Chelsea is a suburb in Melbourne, Victoria, Australia, 30 km south-east of Melbourne's Central Business District, located within the City of Kingston local government area. Chelsea recorded a population of 8,347 at the .

Chelsea is located on Port Phillip and is the most important bayside suburban centre between Mordialloc and Frankston. Chelsea is very popular with beachgoers during summer.  Also popular is Bicentennial Park, located about 1 km inland on the site of a former rubbish tip. It has recently been redeveloped with modern barbecue and play equipment, most notably the Mount Chelsea adventure playground.

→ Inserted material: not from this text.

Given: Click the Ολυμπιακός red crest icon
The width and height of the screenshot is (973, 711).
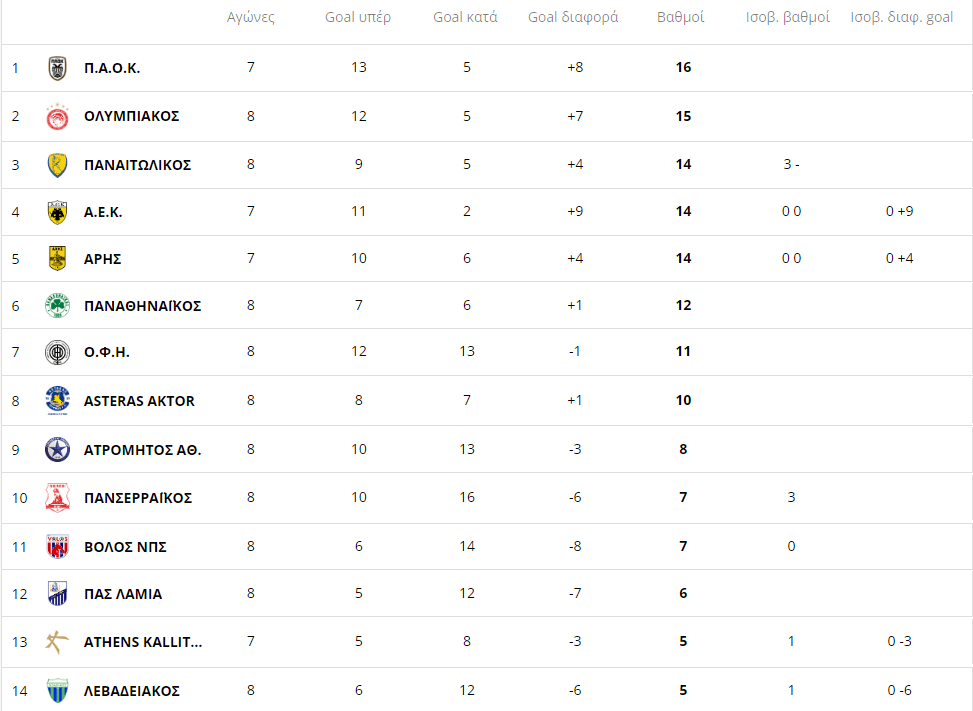Looking at the screenshot, I should tap(57, 117).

The Frankston railway line first cut through the Chelsea area in 1882 and Chelsea station was opened in 1907, as was the Chelsea Post Office. These facilities served a modest slowly growing population before most of the Chelsea area was developed post-World War II. Many houses were demolished to make way for single storey units in the 1960s and 1970s. Chelsea has smaller households, fewer families with children and more elderly people than most other Melbourne suburbs.

The Chelsea Magistrates' Court closed on 1 February 1985.

Chelsea has its own railway station on the Frankston line.

Chelsea is also home to many church, community and sporting organisations. The town has an Australian Rules football team competing in the Mornington Peninsula Nepean Football League. AFL legend Leigh Matthews played his junior football at the Chelsea Football Club.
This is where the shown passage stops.